» **REQUIRED ACTION**
All the data should be printed again exactly as written.

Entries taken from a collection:
= = =
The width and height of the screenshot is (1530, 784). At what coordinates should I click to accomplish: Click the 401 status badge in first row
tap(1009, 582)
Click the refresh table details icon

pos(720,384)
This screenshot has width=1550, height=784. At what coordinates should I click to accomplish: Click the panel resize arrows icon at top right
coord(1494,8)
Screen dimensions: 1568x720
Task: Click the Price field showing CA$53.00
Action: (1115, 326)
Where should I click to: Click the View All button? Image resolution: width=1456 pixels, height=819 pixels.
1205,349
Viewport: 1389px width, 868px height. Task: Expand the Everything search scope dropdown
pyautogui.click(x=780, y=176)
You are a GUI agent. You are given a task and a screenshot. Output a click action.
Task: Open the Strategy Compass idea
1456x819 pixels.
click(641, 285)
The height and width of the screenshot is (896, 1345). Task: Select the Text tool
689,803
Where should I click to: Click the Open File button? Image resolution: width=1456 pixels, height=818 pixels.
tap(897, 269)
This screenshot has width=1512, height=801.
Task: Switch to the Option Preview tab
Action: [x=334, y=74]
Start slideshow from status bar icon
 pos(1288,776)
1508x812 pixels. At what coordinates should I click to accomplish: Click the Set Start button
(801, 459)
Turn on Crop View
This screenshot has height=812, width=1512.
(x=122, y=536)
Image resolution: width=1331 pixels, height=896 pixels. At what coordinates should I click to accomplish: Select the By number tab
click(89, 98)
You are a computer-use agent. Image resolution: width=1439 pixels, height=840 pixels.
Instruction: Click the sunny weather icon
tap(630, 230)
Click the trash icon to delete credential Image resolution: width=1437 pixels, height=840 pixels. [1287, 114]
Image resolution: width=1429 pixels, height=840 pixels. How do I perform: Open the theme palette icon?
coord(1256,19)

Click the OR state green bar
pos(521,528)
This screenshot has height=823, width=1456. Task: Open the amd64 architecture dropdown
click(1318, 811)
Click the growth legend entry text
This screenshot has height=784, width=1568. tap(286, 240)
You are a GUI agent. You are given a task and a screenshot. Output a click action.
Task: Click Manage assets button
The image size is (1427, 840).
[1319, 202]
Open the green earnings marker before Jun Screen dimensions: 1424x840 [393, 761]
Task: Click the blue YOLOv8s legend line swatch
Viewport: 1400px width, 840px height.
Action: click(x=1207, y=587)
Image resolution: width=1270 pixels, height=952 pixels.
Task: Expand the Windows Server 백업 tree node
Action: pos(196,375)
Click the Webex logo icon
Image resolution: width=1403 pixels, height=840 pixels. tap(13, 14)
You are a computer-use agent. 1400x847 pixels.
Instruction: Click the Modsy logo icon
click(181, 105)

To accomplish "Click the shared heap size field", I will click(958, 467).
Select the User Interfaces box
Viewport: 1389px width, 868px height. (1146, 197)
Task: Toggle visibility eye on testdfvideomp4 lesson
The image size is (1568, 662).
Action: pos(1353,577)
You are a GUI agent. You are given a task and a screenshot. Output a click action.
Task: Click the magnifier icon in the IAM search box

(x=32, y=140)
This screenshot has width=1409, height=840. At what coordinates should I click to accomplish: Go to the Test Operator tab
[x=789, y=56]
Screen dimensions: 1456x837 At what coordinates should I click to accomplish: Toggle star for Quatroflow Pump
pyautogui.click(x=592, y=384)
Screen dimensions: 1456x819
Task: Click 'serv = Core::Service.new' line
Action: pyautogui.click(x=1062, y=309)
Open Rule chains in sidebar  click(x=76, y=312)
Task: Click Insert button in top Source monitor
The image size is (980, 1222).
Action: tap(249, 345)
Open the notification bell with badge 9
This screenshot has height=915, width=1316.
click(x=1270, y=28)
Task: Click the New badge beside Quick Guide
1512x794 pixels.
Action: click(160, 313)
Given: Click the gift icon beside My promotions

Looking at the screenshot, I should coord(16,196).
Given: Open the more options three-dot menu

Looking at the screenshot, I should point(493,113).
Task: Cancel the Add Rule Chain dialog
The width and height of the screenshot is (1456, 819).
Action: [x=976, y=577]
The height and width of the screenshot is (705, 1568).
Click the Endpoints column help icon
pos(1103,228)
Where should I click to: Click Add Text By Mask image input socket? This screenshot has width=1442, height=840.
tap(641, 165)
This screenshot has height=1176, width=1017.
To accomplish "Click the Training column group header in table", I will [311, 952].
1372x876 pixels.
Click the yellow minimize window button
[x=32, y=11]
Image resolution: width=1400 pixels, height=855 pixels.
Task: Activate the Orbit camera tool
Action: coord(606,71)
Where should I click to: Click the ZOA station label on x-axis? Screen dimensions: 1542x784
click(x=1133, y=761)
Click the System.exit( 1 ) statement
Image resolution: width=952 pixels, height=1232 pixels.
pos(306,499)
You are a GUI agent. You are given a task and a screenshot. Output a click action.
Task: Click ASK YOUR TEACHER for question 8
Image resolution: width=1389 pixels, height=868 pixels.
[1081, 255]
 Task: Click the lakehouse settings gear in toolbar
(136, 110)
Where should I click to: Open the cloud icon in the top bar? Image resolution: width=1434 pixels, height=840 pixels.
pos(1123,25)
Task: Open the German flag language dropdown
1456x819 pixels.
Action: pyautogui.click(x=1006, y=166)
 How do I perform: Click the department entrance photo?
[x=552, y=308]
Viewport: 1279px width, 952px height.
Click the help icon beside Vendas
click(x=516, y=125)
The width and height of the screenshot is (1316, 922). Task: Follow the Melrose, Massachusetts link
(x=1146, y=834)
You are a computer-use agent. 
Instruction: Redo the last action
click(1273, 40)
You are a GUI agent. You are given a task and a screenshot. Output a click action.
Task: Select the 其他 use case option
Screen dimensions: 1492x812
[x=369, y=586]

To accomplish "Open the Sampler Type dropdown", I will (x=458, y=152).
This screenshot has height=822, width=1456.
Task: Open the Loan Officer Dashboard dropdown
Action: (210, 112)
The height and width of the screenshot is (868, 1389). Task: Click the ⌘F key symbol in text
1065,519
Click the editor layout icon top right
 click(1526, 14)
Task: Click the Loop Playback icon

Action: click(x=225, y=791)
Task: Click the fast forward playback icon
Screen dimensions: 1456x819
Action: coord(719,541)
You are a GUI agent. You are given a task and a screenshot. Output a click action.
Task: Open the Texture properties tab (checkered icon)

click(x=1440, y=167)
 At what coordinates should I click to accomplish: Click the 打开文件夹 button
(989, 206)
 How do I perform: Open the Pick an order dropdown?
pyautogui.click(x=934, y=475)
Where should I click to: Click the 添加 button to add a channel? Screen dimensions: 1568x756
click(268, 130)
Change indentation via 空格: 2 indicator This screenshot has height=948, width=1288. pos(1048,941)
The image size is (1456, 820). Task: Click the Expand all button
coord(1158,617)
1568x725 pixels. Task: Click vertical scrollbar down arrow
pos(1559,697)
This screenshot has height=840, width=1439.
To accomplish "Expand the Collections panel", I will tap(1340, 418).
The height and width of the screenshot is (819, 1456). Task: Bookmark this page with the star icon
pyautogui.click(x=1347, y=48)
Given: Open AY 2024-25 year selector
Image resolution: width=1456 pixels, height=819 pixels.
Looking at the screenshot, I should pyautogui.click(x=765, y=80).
= = =
» **RESPONSE AREA**
The width and height of the screenshot is (1530, 784). At what coordinates should I click to accomplish: Click the 401 status badge in first row
tap(1009, 582)
Click the refresh table details icon

pos(720,384)
This screenshot has width=1550, height=784. At what coordinates should I click to accomplish: Click the panel resize arrows icon at top right
coord(1494,8)
Screen dimensions: 1568x720
Task: Click the Price field showing CA$53.00
Action: (1115, 326)
Where should I click to: Click the View All button? Image resolution: width=1456 pixels, height=819 pixels.
1205,349
Viewport: 1389px width, 868px height. Task: Expand the Everything search scope dropdown
pyautogui.click(x=780, y=176)
You are a GUI agent. You are given a task and a screenshot. Output a click action.
Task: Open the Strategy Compass idea
1456x819 pixels.
click(641, 285)
The height and width of the screenshot is (896, 1345). Task: Select the Text tool
689,803
Where should I click to: Click the Open File button? Image resolution: width=1456 pixels, height=818 pixels.
tap(897, 269)
This screenshot has width=1512, height=801.
Task: Switch to the Option Preview tab
Action: [x=334, y=74]
Start slideshow from status bar icon
 pos(1288,776)
1508x812 pixels. At what coordinates should I click to accomplish: Click the Set Start button
(801, 459)
Turn on Crop View
This screenshot has height=812, width=1512.
(x=122, y=536)
Image resolution: width=1331 pixels, height=896 pixels. At what coordinates should I click to accomplish: Select the By number tab
click(89, 98)
You are a computer-use agent. Image resolution: width=1439 pixels, height=840 pixels.
Instruction: Click the sunny weather icon
tap(630, 230)
Click the trash icon to delete credential Image resolution: width=1437 pixels, height=840 pixels. [1287, 114]
Image resolution: width=1429 pixels, height=840 pixels. How do I perform: Open the theme palette icon?
coord(1256,19)

Click the OR state green bar
pos(521,528)
This screenshot has height=823, width=1456. Task: Open the amd64 architecture dropdown
click(1318, 811)
Click the growth legend entry text
This screenshot has height=784, width=1568. tap(286, 240)
You are a GUI agent. You are given a task and a screenshot. Output a click action.
Task: Click Manage assets button
The image size is (1427, 840).
[1319, 202]
Open the green earnings marker before Jun Screen dimensions: 1424x840 [393, 761]
Task: Click the blue YOLOv8s legend line swatch
Viewport: 1400px width, 840px height.
Action: click(x=1207, y=587)
Image resolution: width=1270 pixels, height=952 pixels.
Task: Expand the Windows Server 백업 tree node
Action: pos(196,375)
Click the Webex logo icon
Image resolution: width=1403 pixels, height=840 pixels. tap(13, 14)
You are a computer-use agent. 1400x847 pixels.
Instruction: Click the Modsy logo icon
click(181, 105)

To accomplish "Click the shared heap size field", I will click(958, 467).
Select the User Interfaces box
Viewport: 1389px width, 868px height. (1146, 197)
Task: Toggle visibility eye on testdfvideomp4 lesson
The image size is (1568, 662).
Action: pos(1353,577)
You are a GUI agent. You are given a task and a screenshot. Output a click action.
Task: Click the magnifier icon in the IAM search box

(x=32, y=140)
This screenshot has width=1409, height=840. At what coordinates should I click to accomplish: Go to the Test Operator tab
[x=789, y=56]
Screen dimensions: 1456x837 At what coordinates should I click to accomplish: Toggle star for Quatroflow Pump
pyautogui.click(x=592, y=384)
Screen dimensions: 1456x819
Task: Click 'serv = Core::Service.new' line
Action: pyautogui.click(x=1062, y=309)
Open Rule chains in sidebar  click(x=76, y=312)
Task: Click Insert button in top Source monitor
The image size is (980, 1222).
Action: tap(249, 345)
Open the notification bell with badge 9
This screenshot has height=915, width=1316.
click(x=1270, y=28)
Task: Click the New badge beside Quick Guide
1512x794 pixels.
Action: click(160, 313)
Given: Click the gift icon beside My promotions

Looking at the screenshot, I should coord(16,196).
Given: Open the more options three-dot menu

Looking at the screenshot, I should point(493,113).
Task: Cancel the Add Rule Chain dialog
The width and height of the screenshot is (1456, 819).
Action: [x=976, y=577]
The height and width of the screenshot is (705, 1568).
Click the Endpoints column help icon
pos(1103,228)
Where should I click to: Click Add Text By Mask image input socket? This screenshot has width=1442, height=840.
tap(641, 165)
This screenshot has height=1176, width=1017.
To accomplish "Click the Training column group header in table", I will [311, 952].
1372x876 pixels.
Click the yellow minimize window button
[x=32, y=11]
Image resolution: width=1400 pixels, height=855 pixels.
Task: Activate the Orbit camera tool
Action: coord(606,71)
Where should I click to: Click the ZOA station label on x-axis? Screen dimensions: 1542x784
click(x=1133, y=761)
Click the System.exit( 1 ) statement
Image resolution: width=952 pixels, height=1232 pixels.
pos(306,499)
You are a GUI agent. You are given a task and a screenshot. Output a click action.
Task: Click ASK YOUR TEACHER for question 8
Image resolution: width=1389 pixels, height=868 pixels.
[1081, 255]
 Task: Click the lakehouse settings gear in toolbar
(136, 110)
Where should I click to: Open the cloud icon in the top bar? Image resolution: width=1434 pixels, height=840 pixels.
pos(1123,25)
Task: Open the German flag language dropdown
1456x819 pixels.
Action: pyautogui.click(x=1006, y=166)
 How do I perform: Click the department entrance photo?
[x=552, y=308]
Viewport: 1279px width, 952px height.
Click the help icon beside Vendas
click(x=516, y=125)
The width and height of the screenshot is (1316, 922). Task: Follow the Melrose, Massachusetts link
(x=1146, y=834)
You are a computer-use agent. 
Instruction: Redo the last action
click(1273, 40)
You are a GUI agent. You are given a task and a screenshot. Output a click action.
Task: Select the 其他 use case option
Screen dimensions: 1492x812
[x=369, y=586]

To accomplish "Open the Sampler Type dropdown", I will (x=458, y=152).
This screenshot has height=822, width=1456.
Task: Open the Loan Officer Dashboard dropdown
Action: (210, 112)
The height and width of the screenshot is (868, 1389). Task: Click the ⌘F key symbol in text
1065,519
Click the editor layout icon top right
 click(1526, 14)
Task: Click the Loop Playback icon

Action: click(x=225, y=791)
Task: Click the fast forward playback icon
Screen dimensions: 1456x819
Action: coord(719,541)
You are a GUI agent. You are given a task and a screenshot. Output a click action.
Task: Open the Texture properties tab (checkered icon)

click(x=1440, y=167)
 At what coordinates should I click to accomplish: Click the 打开文件夹 button
(989, 206)
 How do I perform: Open the Pick an order dropdown?
pyautogui.click(x=934, y=475)
Where should I click to: Click the 添加 button to add a channel? Screen dimensions: 1568x756
click(268, 130)
Change indentation via 空格: 2 indicator This screenshot has height=948, width=1288. pos(1048,941)
The image size is (1456, 820). Task: Click the Expand all button
coord(1158,617)
1568x725 pixels. Task: Click vertical scrollbar down arrow
pos(1559,697)
This screenshot has height=840, width=1439.
To accomplish "Expand the Collections panel", I will tap(1340, 418).
The height and width of the screenshot is (819, 1456). Task: Bookmark this page with the star icon
pyautogui.click(x=1347, y=48)
Given: Open AY 2024-25 year selector
Image resolution: width=1456 pixels, height=819 pixels.
Looking at the screenshot, I should pyautogui.click(x=765, y=80).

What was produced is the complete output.